KK: 前回の作品(『やってはいけません』YIDFF 2005)は、兵役拒否のイベントの主催者からの依頼だったので、今回は自分のつくりたいものをつくりました。李明博(イ・ミョンバク)の当選を受け入れるしかない状況にあり、怒りを感じたのは、彼の具体性のない公約の数々で、朴正熙(パク・チョンヒ)との共通点を思い知らされました。朴元大統領と聞くと、年輩の人々は郷愁を感じ、彼のおかげで食べられるようになったと思うが、彼自身の力ではなく、労働者の働きによるものなのです。彼の時代の経済発展で恩恵を受けたのは財閥であり、その姿勢は李明博に共通するものです。彼は当選直後に為替レートを引き上げ、輸出産業には有利でしたが、物価が上がり、庶民の暮らしはたいへんになりました。投票場面の映像では、金大中(キム・デジュン)と盧武鉉(ノ・ムヒョン)のふたりの元大統領は、朴正熙や李明博と同質とはいえないので、入れませんでした。
Q: 過去3回の大統領選挙で落選した対立候補の李会昌(イ・フェチャン)に対する評価はいかがでしょうか?

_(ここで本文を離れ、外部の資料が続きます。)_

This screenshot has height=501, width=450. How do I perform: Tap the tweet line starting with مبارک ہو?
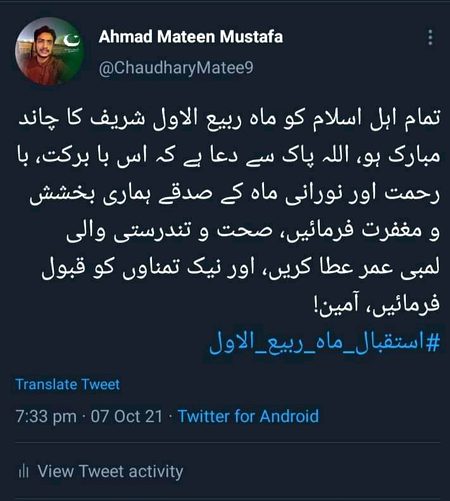(229, 157)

KK: 彼は、本質的には李明博と似ています。クリーンなイメージは、マスコミがつくりだしたものにすぎません。彼は金泳三(キム・ヨンサム)大統領時代の国務総理(首相)でしたが、その当時、洛東江(ナクトンガン)の水質汚染事件が起こり、彼は謝罪したのですが、その流域は彼の支持基盤だったのです。そのことをふまえて、水質を検査している映像を使いました。
Q: 韓国の大統領と日本の首相の違いはありますか?
KK: 制度の問題ではなく、日韓ともに政治家になれる階級があり、まず豊かなことで、議員や官僚は不動産やお金を持ちなど日本と似ているところがあります。韓国でも世襲があり、それも朴大統領時代からで、婚姻関係も日本の政治家と同様です。
Q: ふたりの登場人物はどんな人たちですか?
KK: ふたりは、私と同じドキュメンタリー映画の監督で、彼らが日頃、よく無駄話をしているので、起用しました。映画監督を起用したのは、彼らがしっかりした職業をもっていない者という意味を含んでいます。若い世代は、ほぼ彼らと同じ意見で、李明博を支持しませんでした。できるだけ選挙に無関係な無駄話をするように頼んだら、彼らも映画監督なので、カットされるような話題は避けて、うまく演技をしてくれました。
Q: 過去の映像を多用した意味は、どのようなものですか?
KK: 過去の映像から、当時の現状認識が見えてきます。使った映像にはつくり手の意図が込められており、つくられた映像は客観的ではありえません。今をふりかえる材料にもなりますが、集めるよりも使える映像を選ぶほうがたいへんな作業でした。